O Diabo Eleito


por Nicholaj de Mattos Frisvold
Replicou-lhes Jesus: Não vos escolhi eu em número de doze?
Contudo, um de vós é diabo
.”
– Do Evangelho de João 6:70
O drama que cerca a Última Ceia detalha um Grande Mistério, pois vemos aqui a necessidade cósmica do Diabo como aquele que afirma o desígnio. O papel do Diabo pode ser dado de acordo com o ditame de Destino ou ao se nomear alguém que mantenha esta dignidade. Em ambos os casos, o Diabo é aquele que marca o limite exterior da possibilidade, a contração dos mundos na dor ou prazer já que afirma a beleza e a bem-aventurança. Em suas atividades mais profanas, o Diabo apontado é meramente percebido como um causador de problemas, uma nuance, um difamador, um mentiroso – um filho desobediente de Mercúrio em todas as medidas. Ainda assim, ao ser apontado como Diabo, uma tensão é estabelecida e afirma a intenção daquele que apontou seu acusador – e o acusador então afirmará a verdade e a mentira através de sua mera existência.

Comumente “Diabo” e “Demônio” são usados intercambiavelmente, mas é importante aqui distingui-los. Se seguirmos as primeiras transcrições gregas da Bíblia Sagrada, o Manuscrito de Vaticano número 1209, também conhecido com o “Emphatic Diaglott”, é interessante notar que no Evangelho de João, capítulo 6 onde Jesus aponta Judas como seu diabo, a palavra grega original é diabolos. Em outra passagem onde a versão King James (Rei James/Tiago) usa “diabo”, como através do 11º capítulo do Evangelho de Lucas, encontramos o daimone/demônio grego em uso. Na versão de King James, esta distinção é ausente e diabo é a tradução tanto para diabolos e daimone. Diaglott nos deixa claro que o chefe dos demônios é Baelzebubth/Baelzebub – e foi com o auxílio de Baelzebubth que Jesus, o Cristo, foi acusado de controlar a hoste demoníaca. Não há conexão aqui com demônios sempre serem diabolos.
Barry W. Hale comenta, em relação a isto, em seu excelente tratado demonológico “Legion 49” que “Diabolus” também pode ser interpretado como “o que traz para baixo”, não apenas como “acusador”. Esta observação é interessante, pois Diabolus pode ser visto como aquele que descende ou cai tal qual um ídolo celestial encarnando uma intenção particular que é feita na revelação do ato de acusar.
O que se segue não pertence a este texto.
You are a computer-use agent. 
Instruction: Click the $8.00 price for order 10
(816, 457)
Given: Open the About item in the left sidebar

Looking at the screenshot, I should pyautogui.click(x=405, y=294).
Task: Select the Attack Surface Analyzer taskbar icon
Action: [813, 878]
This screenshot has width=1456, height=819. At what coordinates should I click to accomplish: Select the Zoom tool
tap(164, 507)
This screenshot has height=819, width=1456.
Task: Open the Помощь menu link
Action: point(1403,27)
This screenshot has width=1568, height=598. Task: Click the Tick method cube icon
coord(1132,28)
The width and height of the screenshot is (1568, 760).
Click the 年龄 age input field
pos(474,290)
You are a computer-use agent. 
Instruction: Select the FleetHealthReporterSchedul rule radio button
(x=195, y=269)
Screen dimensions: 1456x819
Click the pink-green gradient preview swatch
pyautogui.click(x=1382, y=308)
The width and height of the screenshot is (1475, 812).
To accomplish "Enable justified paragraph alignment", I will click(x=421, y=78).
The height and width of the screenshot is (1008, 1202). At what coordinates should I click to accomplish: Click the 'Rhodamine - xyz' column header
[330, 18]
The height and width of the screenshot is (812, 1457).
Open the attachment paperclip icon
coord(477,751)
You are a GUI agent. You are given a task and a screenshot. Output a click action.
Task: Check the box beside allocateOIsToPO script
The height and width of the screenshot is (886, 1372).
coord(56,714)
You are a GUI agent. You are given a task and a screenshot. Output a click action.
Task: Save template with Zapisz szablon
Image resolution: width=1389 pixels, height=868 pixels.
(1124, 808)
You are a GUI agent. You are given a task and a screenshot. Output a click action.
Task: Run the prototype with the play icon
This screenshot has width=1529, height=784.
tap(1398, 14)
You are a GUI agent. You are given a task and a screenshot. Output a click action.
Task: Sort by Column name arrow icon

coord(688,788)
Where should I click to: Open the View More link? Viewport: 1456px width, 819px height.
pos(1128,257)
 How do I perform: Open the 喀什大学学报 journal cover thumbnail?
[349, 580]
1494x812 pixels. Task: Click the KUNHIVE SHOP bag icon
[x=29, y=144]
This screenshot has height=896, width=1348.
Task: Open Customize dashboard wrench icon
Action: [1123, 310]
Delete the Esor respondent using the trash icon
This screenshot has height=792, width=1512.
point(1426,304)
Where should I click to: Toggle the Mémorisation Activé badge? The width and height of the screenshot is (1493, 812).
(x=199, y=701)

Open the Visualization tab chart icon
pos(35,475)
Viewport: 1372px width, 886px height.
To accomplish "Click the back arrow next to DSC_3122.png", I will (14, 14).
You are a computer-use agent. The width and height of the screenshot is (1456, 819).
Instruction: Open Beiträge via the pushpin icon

Logo, a qualidade diabólica, ou seja, a acusação, não deve ser entendida somente como uma categoria nefasta ou profana – porque isto tornaria este mistério vulgar. Como João 6 demonstra, este é um mistério embutido na concepção cósmica. Em relação a isto, Hale menciona em um comentário sobre Mateus 12:25 que aqui falamos de um “reinado dividido contra si mesmo”. O mistério diabólico, a acusação e difamação que tomam forma internamente são relacionados à divisão dentro de si mesmo. O santo para esta divisão interna deve ser Judas Iscariotes.
Judas Iscariotes, o diabo apontado, foi instrumental para o cumprimento do propósito através da traição e acusação. Pela divisão interna ele afirmou o desígnio. A afirmação do desígnio do salvador veio com a promessa de má reputação e calúnias sobre seu legado, encontrando sua libertação ao se enforcar pelo caminho de prata. Este tema também lança luz no comentário enigmático nos Eddas, que fala sobre o penduramento de Odin como o sacrifício de si para si, e as nove noites revelando a presença do caminho e chave de prata – ao afirmar a divisão temporal e restabelecer a unidade. Sobre isto podemos ver na cruz o símbolo atemporal para o equilíbrio, interação, sacrifício, manifestação, unidade e potência. Na cruz, o círculo se torna “quadrado” e assim, o atemporal é manifesto ao longo do rio da repetição em terras de diferença.
Na sabedoria bogomila, como em algumas linhagens Sufis como silsilyah e tariqah, o Diabolus, sob o nome Satanael, Iblis ou outro de seus muitos nomes, é considerado como o poder que define os limites e afirma a criação. Curiosamente, estes pensamentos também são expressos por Maria de Naglowska e sua exposição sobre o Terceiro Termo da Trindade, onde Judas Iscariotes assume um papel similar em relação ao drama da salvação em torno de Jesus, o Cristo. Naglowska também menciona o significado mais profundo do enforcamento de Iscariotes propriamente, carregando sua própria salvação pela afirmação e remorso nascidos pelo amor.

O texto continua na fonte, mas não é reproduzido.